Exercise goal
Please repeat the records below exactly, but only from the line that contains "Given: Click the chevron on the 'in' operator" onward, ending with the last line.
____
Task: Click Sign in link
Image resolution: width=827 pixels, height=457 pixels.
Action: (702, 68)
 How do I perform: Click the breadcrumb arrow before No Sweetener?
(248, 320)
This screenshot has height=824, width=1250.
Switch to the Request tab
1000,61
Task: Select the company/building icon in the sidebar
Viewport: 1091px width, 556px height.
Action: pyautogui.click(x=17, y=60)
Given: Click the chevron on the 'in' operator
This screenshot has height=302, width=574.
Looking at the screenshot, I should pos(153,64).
____
Answer space
Given: Click the chevron on the 'in' operator
This screenshot has height=302, width=574.
Looking at the screenshot, I should pos(153,64).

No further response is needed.